Action item |
The answer must be every line of the data that holds the word "agent".

'''

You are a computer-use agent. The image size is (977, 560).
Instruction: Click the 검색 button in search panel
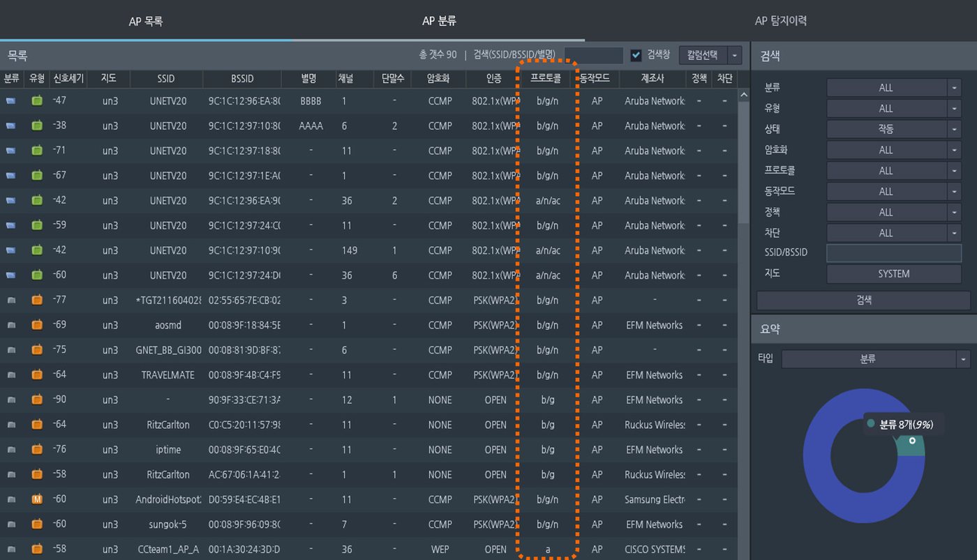[863, 301]
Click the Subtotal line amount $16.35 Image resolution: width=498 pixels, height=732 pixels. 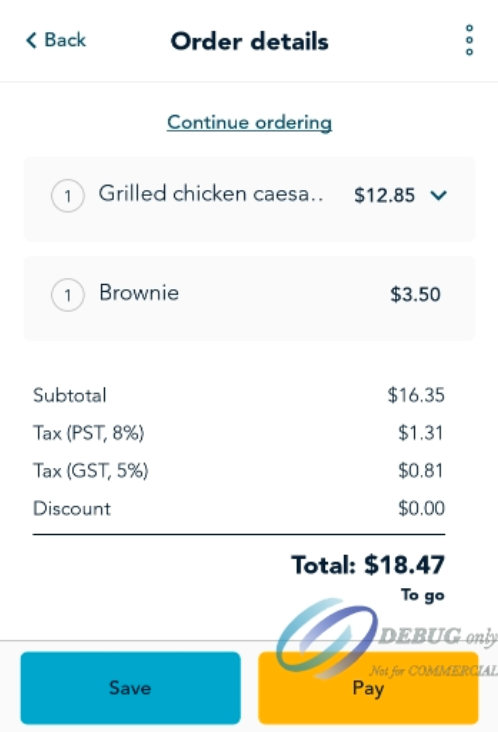[416, 395]
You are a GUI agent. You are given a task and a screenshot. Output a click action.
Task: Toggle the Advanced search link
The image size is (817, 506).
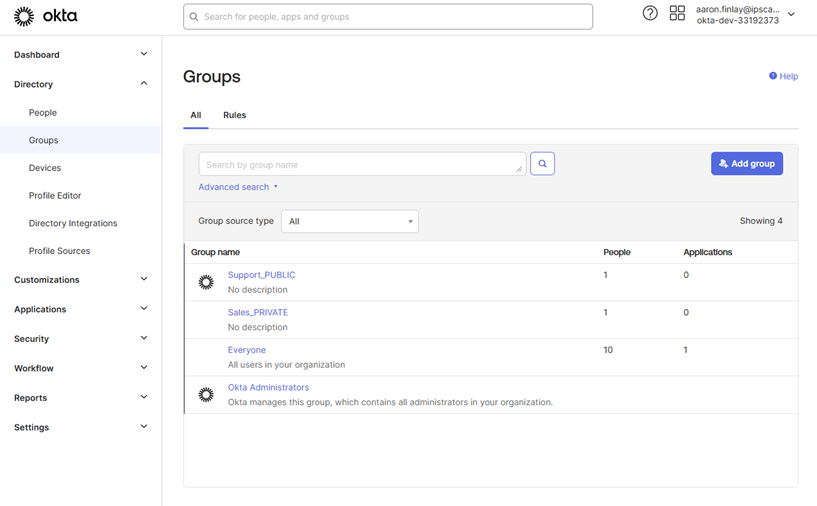[234, 187]
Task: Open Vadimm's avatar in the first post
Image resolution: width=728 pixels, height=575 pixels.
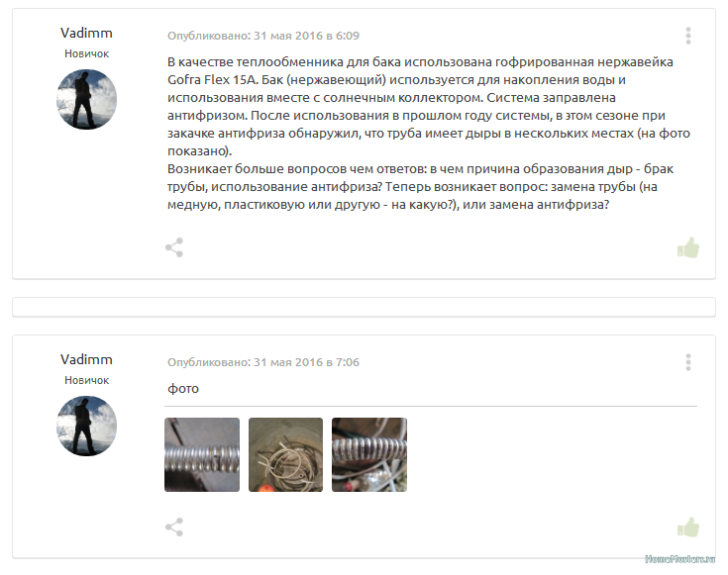Action: 86,99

'''

The answer |
You are a computer-use agent. The image size is (977, 560).
You are a GUI agent. You are given a task and a screenshot. Output a click action.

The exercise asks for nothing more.